---------- Material supplied ----------
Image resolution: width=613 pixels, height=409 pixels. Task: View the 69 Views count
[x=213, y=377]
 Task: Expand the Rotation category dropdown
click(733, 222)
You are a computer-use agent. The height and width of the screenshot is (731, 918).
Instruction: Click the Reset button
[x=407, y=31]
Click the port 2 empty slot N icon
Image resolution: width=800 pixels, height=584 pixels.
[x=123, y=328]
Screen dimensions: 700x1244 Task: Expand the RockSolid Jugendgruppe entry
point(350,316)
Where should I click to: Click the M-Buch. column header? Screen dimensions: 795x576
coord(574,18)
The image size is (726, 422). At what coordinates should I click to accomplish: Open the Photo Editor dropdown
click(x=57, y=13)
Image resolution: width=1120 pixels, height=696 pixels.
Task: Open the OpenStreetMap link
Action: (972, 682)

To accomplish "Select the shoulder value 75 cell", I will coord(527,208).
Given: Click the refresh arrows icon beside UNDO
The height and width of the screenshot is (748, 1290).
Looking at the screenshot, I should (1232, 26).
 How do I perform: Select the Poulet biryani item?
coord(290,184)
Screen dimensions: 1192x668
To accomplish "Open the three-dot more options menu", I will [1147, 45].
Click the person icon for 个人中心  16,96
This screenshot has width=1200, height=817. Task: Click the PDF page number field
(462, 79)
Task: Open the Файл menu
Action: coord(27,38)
----------
◆ Task to carry out
Using the material above, gather every line that includes "will".

◆ Task output
To accomplish "Select the shoulder value 75 cell", I will coord(527,208).
To accomplish "Open the three-dot more options menu", I will [1147, 45].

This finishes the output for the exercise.